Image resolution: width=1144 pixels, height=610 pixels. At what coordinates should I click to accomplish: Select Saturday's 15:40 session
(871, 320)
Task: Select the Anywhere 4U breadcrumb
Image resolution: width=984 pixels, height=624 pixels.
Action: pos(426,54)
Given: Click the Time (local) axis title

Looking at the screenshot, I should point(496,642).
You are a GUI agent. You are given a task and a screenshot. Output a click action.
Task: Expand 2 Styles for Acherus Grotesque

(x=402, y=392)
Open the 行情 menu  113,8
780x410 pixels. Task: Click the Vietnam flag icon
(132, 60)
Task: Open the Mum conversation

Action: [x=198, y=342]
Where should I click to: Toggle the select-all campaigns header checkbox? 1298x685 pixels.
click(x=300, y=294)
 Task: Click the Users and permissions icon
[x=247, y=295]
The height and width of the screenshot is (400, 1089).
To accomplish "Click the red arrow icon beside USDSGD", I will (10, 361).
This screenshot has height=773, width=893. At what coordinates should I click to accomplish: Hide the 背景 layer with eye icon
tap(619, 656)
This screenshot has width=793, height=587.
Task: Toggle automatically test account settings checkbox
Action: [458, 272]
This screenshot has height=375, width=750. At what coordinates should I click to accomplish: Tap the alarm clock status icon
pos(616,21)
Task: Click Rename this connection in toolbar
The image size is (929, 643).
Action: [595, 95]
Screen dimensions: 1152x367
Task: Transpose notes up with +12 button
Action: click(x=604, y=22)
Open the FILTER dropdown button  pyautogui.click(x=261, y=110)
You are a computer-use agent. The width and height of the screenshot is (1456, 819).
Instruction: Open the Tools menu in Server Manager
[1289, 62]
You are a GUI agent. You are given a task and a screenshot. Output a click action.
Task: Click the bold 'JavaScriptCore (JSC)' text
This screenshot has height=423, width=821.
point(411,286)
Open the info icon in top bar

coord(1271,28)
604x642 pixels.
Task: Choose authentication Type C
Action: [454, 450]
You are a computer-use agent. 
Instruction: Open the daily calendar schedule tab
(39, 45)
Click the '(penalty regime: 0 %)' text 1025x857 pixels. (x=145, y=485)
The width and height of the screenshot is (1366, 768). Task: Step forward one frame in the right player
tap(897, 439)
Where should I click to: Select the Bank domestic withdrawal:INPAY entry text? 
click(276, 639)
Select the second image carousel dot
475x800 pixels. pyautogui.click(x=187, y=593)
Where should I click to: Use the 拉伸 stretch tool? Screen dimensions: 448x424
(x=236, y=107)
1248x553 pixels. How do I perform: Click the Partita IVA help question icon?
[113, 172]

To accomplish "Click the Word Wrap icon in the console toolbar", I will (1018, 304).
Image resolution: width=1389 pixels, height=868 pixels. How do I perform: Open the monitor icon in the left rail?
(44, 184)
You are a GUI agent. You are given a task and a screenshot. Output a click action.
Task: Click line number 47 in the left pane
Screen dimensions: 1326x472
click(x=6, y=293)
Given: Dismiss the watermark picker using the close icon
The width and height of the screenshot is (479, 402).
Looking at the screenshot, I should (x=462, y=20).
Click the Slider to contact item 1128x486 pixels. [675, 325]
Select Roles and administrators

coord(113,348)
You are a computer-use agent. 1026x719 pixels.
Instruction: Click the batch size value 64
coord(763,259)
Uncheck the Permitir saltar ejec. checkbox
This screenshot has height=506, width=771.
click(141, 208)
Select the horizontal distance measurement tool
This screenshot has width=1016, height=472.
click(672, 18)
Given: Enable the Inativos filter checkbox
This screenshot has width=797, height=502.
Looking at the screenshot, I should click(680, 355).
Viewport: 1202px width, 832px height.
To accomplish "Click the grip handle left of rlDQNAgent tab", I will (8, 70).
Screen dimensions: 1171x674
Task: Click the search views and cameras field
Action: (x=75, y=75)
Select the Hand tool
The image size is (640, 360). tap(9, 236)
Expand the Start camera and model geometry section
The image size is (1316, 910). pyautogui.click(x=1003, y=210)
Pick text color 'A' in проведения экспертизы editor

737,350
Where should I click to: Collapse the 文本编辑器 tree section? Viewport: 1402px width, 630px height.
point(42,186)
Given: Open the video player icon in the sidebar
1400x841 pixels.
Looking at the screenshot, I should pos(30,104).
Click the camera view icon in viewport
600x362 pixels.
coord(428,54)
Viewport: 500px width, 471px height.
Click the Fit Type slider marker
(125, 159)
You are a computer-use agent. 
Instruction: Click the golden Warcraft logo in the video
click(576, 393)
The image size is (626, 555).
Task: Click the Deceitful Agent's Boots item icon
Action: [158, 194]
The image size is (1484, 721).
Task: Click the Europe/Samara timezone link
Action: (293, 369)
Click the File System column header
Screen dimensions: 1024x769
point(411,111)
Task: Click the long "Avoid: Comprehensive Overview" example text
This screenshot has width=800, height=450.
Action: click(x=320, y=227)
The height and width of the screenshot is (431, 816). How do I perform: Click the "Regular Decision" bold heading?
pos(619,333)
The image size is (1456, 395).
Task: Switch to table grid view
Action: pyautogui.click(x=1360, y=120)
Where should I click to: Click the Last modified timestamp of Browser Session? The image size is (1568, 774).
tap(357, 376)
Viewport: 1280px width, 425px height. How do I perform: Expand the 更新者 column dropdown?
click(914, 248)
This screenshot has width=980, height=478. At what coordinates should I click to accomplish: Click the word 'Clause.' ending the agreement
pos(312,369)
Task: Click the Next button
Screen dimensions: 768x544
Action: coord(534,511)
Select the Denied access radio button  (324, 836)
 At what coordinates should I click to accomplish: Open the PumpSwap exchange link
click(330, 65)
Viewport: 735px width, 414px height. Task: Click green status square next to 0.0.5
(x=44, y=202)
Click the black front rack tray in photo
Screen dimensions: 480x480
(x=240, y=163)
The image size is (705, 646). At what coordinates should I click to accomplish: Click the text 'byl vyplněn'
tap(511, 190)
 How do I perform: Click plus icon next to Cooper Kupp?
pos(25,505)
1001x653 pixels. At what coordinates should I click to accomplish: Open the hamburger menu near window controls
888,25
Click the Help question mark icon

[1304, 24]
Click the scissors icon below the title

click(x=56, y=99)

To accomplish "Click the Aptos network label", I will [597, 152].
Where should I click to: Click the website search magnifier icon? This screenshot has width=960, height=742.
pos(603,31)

== == ==

Exercise: Across the whole listing above, count each line in which the string "toolbar" occurs; respond with that number only.

Answer for this exercise: 2